#### Input
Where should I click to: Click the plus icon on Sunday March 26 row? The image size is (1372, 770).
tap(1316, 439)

--

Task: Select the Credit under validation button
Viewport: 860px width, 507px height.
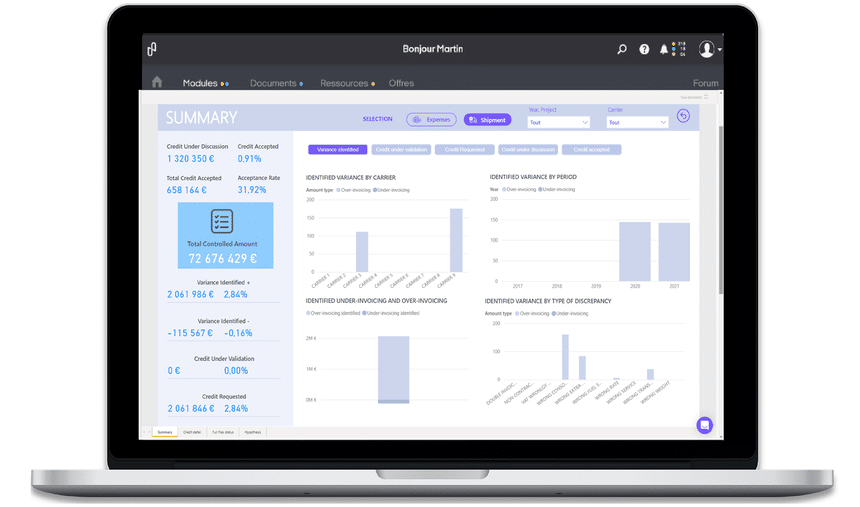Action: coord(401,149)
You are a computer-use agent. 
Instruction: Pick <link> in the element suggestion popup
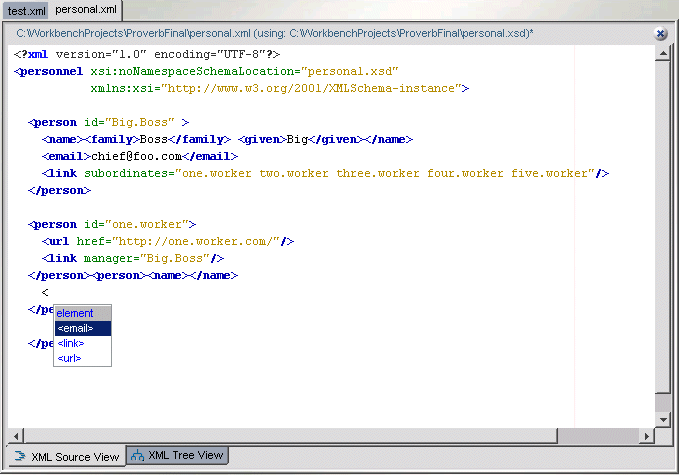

#### Action item
Range to copy from the records above: the line containing "Task: Select the" to the line containing "Instruction: Pick <link>", both included. Output those lines exactly and only those, skipping pictures.

#### Output of the exercise
Task: Select the Credit under validation button
Viewport: 860px width, 507px height.
Action: coord(401,149)
You are a computer-use agent. 
Instruction: Pick <link> in the element suggestion popup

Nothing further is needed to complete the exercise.